[Saved entries]

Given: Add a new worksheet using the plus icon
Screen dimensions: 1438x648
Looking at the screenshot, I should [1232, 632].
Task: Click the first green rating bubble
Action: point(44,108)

**Exercise:** Every line of the data above is to be copied out exactly.

**Task answer:**
Given: Add a new worksheet using the plus icon
Screen dimensions: 1438x648
Looking at the screenshot, I should [1232, 632].
Task: Click the first green rating bubble
Action: point(44,108)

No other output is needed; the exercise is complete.